--- Source records ---

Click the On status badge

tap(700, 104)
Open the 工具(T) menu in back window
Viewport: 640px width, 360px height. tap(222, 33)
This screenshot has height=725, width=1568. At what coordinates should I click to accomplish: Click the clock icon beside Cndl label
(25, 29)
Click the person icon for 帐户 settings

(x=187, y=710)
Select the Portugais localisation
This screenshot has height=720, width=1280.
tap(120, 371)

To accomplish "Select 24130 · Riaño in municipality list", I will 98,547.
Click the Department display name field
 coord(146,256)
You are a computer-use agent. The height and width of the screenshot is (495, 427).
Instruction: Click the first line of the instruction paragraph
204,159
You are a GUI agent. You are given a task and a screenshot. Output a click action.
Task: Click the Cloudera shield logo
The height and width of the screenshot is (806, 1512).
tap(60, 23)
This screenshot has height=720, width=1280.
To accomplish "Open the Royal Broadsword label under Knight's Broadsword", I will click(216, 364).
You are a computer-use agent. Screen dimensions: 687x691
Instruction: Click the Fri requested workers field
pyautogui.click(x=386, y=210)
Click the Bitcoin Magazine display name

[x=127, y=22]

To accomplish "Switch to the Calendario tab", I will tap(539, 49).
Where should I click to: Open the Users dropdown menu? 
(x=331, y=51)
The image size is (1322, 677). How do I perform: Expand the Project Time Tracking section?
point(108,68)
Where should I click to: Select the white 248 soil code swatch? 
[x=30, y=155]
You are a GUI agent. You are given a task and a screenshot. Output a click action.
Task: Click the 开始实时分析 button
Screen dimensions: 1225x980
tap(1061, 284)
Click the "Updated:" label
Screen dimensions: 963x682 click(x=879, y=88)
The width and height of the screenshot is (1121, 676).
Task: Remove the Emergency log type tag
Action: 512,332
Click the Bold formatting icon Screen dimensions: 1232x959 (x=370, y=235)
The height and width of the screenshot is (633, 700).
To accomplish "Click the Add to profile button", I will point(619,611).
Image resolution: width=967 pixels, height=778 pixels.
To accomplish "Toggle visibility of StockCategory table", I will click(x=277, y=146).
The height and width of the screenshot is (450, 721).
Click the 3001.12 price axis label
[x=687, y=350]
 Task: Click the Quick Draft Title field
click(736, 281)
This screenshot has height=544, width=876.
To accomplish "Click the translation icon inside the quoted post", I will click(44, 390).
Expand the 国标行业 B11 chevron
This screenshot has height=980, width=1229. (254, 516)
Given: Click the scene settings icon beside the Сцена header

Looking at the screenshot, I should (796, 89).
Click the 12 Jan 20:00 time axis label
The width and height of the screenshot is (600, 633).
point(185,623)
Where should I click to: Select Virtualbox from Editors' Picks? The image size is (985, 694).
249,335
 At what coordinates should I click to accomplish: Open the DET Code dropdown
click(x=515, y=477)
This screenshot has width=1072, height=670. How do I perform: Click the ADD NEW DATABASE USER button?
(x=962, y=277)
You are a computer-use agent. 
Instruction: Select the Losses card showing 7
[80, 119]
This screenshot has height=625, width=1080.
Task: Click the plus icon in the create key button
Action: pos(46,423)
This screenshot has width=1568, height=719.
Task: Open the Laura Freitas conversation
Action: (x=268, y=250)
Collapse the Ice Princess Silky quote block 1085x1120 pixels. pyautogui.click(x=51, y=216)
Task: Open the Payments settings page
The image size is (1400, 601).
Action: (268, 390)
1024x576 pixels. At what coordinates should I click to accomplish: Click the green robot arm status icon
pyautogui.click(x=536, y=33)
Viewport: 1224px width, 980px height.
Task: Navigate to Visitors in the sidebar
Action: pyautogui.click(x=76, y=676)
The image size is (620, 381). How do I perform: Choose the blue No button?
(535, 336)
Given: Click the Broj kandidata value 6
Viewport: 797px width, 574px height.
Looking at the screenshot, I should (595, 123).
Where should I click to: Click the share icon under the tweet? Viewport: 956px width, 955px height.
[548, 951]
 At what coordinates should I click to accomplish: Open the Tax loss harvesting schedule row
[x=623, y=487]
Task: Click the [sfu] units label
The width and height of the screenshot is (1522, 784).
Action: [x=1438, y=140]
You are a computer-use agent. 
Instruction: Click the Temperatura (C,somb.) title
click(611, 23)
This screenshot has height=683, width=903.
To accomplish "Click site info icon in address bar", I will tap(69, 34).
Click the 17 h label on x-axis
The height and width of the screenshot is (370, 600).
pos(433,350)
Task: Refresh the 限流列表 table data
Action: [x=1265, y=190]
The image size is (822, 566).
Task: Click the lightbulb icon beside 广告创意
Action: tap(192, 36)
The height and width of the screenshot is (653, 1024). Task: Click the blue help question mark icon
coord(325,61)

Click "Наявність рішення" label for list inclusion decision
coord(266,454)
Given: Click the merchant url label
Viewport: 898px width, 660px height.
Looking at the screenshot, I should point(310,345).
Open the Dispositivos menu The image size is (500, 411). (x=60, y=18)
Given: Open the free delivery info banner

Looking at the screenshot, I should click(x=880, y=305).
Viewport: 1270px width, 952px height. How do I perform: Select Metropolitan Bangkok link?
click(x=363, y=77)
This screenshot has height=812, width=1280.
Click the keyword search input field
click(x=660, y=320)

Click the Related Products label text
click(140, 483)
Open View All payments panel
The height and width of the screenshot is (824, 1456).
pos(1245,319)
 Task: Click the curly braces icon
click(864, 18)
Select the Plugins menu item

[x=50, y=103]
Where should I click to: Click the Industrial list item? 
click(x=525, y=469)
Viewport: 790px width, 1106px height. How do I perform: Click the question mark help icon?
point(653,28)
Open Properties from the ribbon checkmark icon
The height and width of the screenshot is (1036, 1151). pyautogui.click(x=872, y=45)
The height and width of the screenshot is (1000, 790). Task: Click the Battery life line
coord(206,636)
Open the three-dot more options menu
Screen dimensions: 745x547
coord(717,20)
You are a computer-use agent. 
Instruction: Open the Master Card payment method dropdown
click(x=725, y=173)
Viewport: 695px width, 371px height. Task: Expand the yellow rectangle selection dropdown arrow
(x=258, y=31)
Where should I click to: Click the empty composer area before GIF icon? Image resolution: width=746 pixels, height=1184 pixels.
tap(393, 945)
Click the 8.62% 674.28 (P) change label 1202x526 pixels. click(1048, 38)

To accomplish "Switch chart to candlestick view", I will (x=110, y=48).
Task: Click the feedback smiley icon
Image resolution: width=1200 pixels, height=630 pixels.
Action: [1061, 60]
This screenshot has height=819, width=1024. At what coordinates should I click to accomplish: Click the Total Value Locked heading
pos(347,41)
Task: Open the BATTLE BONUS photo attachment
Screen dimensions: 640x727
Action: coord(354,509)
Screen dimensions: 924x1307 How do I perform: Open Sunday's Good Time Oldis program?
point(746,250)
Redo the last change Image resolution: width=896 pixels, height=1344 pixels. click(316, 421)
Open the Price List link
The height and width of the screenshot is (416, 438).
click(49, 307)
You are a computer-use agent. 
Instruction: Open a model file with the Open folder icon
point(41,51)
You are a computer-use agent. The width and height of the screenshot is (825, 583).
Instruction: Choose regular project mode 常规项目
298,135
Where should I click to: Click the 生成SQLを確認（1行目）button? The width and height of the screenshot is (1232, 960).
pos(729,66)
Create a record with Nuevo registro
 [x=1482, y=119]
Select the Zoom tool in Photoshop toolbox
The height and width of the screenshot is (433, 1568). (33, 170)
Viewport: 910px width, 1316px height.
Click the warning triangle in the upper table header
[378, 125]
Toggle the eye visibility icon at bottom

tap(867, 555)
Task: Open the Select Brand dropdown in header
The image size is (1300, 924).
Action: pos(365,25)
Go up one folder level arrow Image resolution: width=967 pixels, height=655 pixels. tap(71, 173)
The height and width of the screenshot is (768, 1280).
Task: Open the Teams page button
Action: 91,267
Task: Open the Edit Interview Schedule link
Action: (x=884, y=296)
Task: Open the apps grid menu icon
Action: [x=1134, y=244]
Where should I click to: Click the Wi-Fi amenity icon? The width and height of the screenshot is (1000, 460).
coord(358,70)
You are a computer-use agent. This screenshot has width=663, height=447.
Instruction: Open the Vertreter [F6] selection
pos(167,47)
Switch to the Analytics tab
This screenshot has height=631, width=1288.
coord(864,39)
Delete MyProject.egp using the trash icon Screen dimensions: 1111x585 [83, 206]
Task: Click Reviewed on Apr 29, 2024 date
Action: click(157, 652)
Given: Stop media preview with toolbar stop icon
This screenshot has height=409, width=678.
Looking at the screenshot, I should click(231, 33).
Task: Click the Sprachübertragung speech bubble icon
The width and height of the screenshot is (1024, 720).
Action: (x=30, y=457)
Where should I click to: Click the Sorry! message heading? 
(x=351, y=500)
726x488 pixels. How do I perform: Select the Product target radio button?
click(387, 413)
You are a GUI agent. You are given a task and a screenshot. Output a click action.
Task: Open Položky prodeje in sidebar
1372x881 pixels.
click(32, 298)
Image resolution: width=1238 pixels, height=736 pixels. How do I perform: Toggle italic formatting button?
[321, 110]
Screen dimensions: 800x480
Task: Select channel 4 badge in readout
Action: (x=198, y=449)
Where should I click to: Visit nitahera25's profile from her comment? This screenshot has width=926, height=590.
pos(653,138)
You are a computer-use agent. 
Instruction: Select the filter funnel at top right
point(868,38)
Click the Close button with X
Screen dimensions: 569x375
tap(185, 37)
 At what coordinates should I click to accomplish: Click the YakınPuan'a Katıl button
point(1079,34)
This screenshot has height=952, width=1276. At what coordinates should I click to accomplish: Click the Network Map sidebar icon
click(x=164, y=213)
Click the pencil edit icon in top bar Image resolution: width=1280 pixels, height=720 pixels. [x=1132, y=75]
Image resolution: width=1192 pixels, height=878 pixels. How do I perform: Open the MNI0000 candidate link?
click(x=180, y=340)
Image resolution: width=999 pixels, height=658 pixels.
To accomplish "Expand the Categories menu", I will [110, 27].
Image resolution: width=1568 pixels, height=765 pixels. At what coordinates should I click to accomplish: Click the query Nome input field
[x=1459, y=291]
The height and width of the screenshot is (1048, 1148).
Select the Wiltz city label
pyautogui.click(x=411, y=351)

---

To do
In the entries above, the lines from the one bearing "This screenshot has width=1072, height=670." up to and including the one bearing "Task: Open the Payments settings page" should be transcribed exactly; no other line is wanted.

Answer below
This screenshot has width=1072, height=670. How do I perform: Click the ADD NEW DATABASE USER button?
(x=962, y=277)
You are a computer-use agent. 
Instruction: Select the Losses card showing 7
[80, 119]
This screenshot has height=625, width=1080.
Task: Click the plus icon in the create key button
Action: pos(46,423)
This screenshot has width=1568, height=719.
Task: Open the Laura Freitas conversation
Action: (x=268, y=250)
Collapse the Ice Princess Silky quote block 1085x1120 pixels. pyautogui.click(x=51, y=216)
Task: Open the Payments settings page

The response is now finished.